- Exercise instructions -
Return only the lines of the listing below that run from the line with "Events (41, 1445)" through the line with "Videos (67, 820)", both ends included, exactly as written.
BEGIN
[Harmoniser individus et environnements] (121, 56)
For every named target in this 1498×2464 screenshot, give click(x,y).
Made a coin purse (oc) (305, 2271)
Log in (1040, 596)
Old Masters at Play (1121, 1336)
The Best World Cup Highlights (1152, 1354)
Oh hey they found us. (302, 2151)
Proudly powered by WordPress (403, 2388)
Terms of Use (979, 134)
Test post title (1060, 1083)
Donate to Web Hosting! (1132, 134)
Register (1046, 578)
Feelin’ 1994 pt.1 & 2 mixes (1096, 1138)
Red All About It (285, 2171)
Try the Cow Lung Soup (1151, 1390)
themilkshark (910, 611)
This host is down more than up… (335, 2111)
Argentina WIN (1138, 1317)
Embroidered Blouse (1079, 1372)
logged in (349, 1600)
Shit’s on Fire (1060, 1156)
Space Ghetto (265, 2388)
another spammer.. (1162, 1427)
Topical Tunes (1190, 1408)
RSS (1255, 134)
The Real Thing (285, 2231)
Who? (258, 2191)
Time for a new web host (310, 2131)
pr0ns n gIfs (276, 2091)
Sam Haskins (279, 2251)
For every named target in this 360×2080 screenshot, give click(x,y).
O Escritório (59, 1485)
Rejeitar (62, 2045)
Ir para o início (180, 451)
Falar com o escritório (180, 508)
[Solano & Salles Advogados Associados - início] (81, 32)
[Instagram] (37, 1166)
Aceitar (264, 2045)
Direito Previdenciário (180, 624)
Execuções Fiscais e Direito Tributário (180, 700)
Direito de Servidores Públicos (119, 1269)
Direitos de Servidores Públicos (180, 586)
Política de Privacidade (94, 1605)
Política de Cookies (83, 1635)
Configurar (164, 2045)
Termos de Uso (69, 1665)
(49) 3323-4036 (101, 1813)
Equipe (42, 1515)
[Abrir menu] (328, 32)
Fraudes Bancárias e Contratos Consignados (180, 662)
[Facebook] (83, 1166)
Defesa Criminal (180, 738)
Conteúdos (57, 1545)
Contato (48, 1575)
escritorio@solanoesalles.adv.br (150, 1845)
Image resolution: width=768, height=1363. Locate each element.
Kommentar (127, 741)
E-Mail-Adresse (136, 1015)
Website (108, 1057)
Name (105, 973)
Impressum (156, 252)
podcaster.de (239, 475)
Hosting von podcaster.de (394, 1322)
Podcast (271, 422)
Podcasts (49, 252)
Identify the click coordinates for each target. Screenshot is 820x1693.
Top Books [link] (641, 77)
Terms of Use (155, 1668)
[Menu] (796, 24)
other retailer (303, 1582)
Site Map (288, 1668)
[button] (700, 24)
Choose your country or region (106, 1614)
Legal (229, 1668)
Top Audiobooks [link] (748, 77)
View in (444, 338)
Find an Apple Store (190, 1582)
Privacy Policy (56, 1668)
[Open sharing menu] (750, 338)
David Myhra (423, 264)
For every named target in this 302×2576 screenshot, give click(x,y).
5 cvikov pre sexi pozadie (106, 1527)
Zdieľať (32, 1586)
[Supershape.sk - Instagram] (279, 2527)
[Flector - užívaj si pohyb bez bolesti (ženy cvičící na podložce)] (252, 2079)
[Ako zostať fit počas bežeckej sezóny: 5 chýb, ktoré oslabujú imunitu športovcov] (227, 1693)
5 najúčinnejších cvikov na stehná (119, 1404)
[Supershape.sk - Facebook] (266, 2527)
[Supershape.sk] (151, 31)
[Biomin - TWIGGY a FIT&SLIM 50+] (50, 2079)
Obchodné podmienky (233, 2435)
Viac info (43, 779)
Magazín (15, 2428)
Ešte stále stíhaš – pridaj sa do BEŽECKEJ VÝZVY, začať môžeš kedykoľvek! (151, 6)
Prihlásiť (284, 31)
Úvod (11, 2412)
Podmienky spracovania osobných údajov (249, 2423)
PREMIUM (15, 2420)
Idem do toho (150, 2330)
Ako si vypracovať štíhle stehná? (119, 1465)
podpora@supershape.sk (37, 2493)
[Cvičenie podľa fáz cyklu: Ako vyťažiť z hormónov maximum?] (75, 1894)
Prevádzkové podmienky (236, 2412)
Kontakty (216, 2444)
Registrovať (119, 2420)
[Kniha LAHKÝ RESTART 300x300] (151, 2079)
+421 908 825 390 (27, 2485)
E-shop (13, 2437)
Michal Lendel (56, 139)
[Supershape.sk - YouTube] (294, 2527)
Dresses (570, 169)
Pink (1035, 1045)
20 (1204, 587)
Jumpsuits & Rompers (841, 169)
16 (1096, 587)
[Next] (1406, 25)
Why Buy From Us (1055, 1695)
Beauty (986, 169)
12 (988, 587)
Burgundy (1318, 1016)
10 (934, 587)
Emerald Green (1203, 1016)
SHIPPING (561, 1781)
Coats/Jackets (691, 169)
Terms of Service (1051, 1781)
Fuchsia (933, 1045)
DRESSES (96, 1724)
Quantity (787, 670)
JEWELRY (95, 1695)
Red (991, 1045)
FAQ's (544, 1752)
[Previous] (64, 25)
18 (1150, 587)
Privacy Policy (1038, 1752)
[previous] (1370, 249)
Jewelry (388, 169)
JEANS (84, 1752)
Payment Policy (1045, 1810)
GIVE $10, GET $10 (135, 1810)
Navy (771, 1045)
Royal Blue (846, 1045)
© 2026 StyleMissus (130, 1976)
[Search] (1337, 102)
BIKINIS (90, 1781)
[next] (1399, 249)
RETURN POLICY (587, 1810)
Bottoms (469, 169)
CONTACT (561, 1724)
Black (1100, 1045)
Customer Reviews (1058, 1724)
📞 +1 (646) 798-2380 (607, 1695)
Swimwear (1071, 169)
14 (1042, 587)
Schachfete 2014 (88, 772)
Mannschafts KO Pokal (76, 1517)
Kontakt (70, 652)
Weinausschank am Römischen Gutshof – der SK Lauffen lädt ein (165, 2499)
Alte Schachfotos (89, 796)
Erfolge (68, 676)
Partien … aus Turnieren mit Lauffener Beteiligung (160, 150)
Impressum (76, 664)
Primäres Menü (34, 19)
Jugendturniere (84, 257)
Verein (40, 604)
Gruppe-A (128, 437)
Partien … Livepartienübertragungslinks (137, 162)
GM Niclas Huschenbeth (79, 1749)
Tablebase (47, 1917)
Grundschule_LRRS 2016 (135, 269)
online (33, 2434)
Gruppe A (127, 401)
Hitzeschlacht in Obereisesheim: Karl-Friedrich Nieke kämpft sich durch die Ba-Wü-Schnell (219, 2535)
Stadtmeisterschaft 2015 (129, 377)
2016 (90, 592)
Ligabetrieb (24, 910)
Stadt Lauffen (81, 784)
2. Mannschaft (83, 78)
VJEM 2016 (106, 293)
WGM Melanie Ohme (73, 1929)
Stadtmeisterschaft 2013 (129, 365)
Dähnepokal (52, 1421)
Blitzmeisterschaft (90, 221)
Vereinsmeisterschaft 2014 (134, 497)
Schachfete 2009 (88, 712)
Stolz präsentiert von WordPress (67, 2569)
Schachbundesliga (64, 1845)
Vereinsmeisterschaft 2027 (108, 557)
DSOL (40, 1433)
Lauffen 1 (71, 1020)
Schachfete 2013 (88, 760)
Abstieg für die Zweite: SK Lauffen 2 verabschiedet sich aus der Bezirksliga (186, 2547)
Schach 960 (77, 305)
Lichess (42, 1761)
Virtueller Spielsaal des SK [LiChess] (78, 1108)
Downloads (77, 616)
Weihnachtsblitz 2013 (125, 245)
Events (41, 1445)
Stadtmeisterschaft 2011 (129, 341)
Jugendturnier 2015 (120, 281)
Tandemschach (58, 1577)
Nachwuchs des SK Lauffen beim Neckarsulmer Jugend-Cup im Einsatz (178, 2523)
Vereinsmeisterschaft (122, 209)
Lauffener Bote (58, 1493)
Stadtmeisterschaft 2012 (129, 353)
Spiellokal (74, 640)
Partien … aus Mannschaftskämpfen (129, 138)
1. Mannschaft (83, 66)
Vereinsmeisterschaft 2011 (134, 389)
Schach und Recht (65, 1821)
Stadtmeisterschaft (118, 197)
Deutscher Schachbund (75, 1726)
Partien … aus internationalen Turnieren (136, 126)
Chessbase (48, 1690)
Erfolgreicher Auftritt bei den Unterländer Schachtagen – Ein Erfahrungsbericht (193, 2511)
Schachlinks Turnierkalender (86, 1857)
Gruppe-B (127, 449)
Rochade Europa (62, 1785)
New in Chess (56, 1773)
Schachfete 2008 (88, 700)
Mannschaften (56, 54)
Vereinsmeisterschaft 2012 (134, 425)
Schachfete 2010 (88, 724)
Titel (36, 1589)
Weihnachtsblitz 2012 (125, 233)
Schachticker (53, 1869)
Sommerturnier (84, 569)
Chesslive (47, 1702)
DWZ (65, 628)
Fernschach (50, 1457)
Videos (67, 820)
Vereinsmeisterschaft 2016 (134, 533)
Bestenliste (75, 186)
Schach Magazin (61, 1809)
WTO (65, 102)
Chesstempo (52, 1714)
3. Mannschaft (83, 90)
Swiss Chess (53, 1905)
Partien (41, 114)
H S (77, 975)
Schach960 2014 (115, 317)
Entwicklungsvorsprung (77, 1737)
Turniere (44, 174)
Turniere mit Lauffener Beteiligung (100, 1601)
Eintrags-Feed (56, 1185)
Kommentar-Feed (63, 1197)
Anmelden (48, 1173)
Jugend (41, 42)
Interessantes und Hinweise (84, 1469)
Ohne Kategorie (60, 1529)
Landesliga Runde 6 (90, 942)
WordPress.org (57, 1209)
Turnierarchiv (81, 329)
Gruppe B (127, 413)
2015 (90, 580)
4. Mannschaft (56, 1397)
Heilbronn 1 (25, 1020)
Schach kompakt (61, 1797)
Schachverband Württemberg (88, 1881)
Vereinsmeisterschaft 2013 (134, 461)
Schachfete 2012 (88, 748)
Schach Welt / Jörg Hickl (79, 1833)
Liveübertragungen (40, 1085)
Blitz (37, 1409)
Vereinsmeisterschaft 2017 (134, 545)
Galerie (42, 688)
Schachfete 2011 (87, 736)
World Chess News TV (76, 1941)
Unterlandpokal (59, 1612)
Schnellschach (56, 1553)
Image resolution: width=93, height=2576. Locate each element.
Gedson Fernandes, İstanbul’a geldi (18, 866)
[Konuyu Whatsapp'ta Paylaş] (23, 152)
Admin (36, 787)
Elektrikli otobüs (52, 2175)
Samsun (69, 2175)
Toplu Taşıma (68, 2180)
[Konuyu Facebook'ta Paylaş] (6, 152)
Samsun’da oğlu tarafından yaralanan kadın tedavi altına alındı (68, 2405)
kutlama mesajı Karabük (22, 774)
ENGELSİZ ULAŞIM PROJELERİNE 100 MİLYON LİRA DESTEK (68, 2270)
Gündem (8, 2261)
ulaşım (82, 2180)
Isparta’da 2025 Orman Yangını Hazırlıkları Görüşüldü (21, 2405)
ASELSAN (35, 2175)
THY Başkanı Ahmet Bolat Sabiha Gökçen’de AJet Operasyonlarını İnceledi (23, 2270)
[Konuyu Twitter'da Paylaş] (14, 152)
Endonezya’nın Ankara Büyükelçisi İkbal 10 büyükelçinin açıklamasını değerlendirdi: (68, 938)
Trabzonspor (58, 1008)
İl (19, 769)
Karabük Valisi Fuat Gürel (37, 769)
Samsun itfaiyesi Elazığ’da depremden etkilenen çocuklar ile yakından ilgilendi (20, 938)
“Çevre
END
- Written response -
Events (41, 1445)
Stadtmeisterschaft 2011 (129, 341)
Jugendturnier 2015 (120, 281)
Tandemschach (58, 1577)
Nachwuchs des SK Lauffen beim Neckarsulmer Jugend-Cup im Einsatz (178, 2523)
Vereinsmeisterschaft (122, 209)
Lauffener Bote (58, 1493)
Stadtmeisterschaft 2012 (129, 353)
Spiellokal (74, 640)
Partien … aus Mannschaftskämpfen (129, 138)
1. Mannschaft (83, 66)
Vereinsmeisterschaft 2011 (134, 389)
Schach und Recht (65, 1821)
Stadtmeisterschaft (118, 197)
Deutscher Schachbund (75, 1726)
Partien … aus internationalen Turnieren (136, 126)
Chessbase (48, 1690)
Erfolgreicher Auftritt bei den Unterländer Schachtagen – Ein Erfahrungsbericht (193, 2511)
Schachlinks Turnierkalender (86, 1857)
Gruppe-B (127, 449)
Rochade Europa (62, 1785)
New in Chess (56, 1773)
Schachfete 2008 (88, 700)
Mannschaften (56, 54)
Vereinsmeisterschaft 2012 (134, 425)
Schachfete 2010 (88, 724)
Titel (36, 1589)
Weihnachtsblitz 2012 (125, 233)
Schachticker (53, 1869)
Sommerturnier (84, 569)
Chesslive (47, 1702)
DWZ (65, 628)
Fernschach (50, 1457)
Videos (67, 820)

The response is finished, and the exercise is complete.